The drive itself was a surreal experience. Cars drove by my cab on every side, and there was practically no inch of the street not already taken up by a vehicle. There were large crowds of pedestrians and even cars driving in the wrong direction. I felt that a car accident was about to take place at any moment. My driver joked with me, telling me that a special permit is required to drive in New Delhi
When I arrived at my hotel, I didn’t have any plans for my first day, as I had booked all my tours for the later days of my trip. Right before I walked up to the hotel, the cab driver had asked me if I wanted to see the “real India” for my first day. Of course, I jumped at the chance to go on a little adventure. The first stop was the Sikh temple. The driver told me that “Sikh” is apparently king in India. (You may know them as the individuals wearing turbans.)
When I arrived at the temple, I had no idea what to expect. One thing that was different from other temples I had visited was that your head had to be covered out of respect for GOD. You would put on the turban before entering, then take off your shoes and wash your hands. Shortly after I learned what makes the Sikh stand out so much in India.
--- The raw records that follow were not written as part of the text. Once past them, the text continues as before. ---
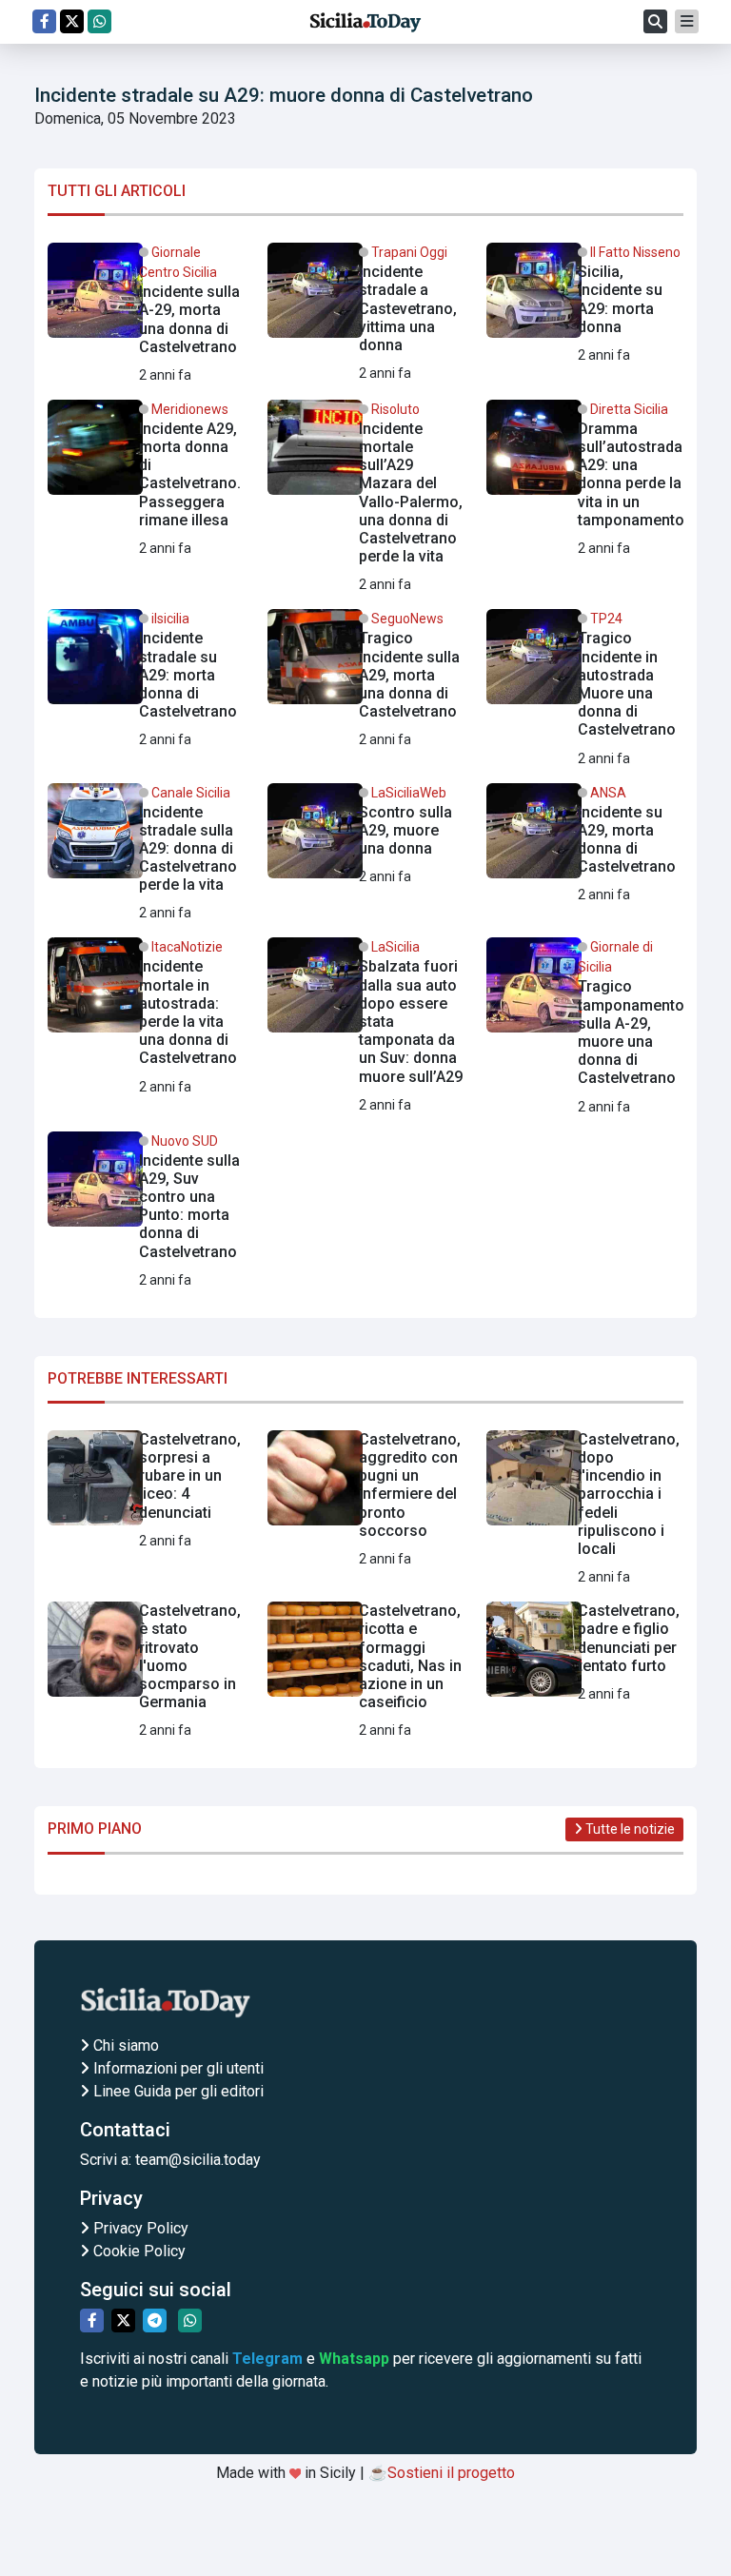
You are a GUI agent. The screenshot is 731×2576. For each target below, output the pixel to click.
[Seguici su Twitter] (72, 21)
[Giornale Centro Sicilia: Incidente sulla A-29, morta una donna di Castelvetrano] (146, 314)
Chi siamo (124, 2045)
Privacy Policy (138, 2228)
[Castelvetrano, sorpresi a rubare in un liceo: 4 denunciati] (146, 1491)
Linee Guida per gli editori (176, 2091)
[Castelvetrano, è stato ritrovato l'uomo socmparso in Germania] (146, 1671)
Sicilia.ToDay (365, 22)
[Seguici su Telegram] (155, 2320)
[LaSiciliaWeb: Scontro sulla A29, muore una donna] (365, 838)
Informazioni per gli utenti (176, 2068)
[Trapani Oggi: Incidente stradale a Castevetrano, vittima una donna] (365, 313)
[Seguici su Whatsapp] (99, 21)
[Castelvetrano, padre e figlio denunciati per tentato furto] (584, 1657)
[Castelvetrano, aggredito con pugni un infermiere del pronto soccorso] (365, 1500)
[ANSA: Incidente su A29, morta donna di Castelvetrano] (584, 845)
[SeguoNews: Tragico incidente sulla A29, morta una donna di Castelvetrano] (365, 680)
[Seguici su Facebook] (44, 21)
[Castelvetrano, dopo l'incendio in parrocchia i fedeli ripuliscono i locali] (584, 1509)
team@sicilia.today (198, 2160)
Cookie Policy (137, 2251)
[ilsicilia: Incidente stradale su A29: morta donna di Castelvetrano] (146, 680)
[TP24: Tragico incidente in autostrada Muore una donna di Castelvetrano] (584, 689)
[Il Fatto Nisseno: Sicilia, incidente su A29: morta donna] (584, 304)
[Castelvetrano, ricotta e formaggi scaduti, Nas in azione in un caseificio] (365, 1671)
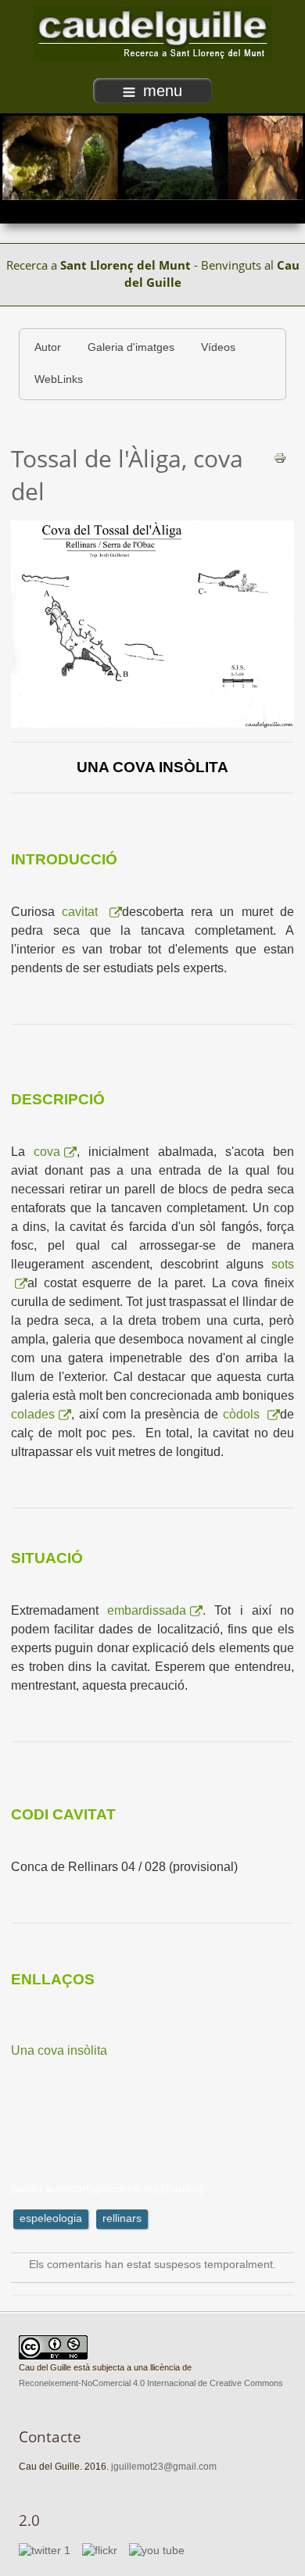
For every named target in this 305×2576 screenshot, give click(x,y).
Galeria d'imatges (131, 347)
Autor (47, 347)
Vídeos (218, 347)
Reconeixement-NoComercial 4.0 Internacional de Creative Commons (151, 2383)
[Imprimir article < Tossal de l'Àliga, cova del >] (280, 457)
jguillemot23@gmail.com (164, 2466)
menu (162, 90)
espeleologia (51, 2218)
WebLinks (58, 379)
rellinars (122, 2218)
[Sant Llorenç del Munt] (152, 33)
“Langar” is the term used in the Sikh religion for the common area where food is served for free in a Gurdwara ( a place of worship for Sikhs) everyday to all the visitors to all their temples around the world. I was walking around when one of the Sikhs pulled me aside. Next thing I knew, I was washing dishes. He kept smiling at me while I washed the dishes; I could feel the love in his heart. While I was taking care of the dishes, he talked to me about Sikh culture and how everyone is welcome. They never discriminate against anyone. At this particular temple, they feed thousands of Indians each and every day. The point he wanted me to understand is that we all bleed the same. I can tell you, from that day on I have understood the meaning behind the phrase SIKH IS KING.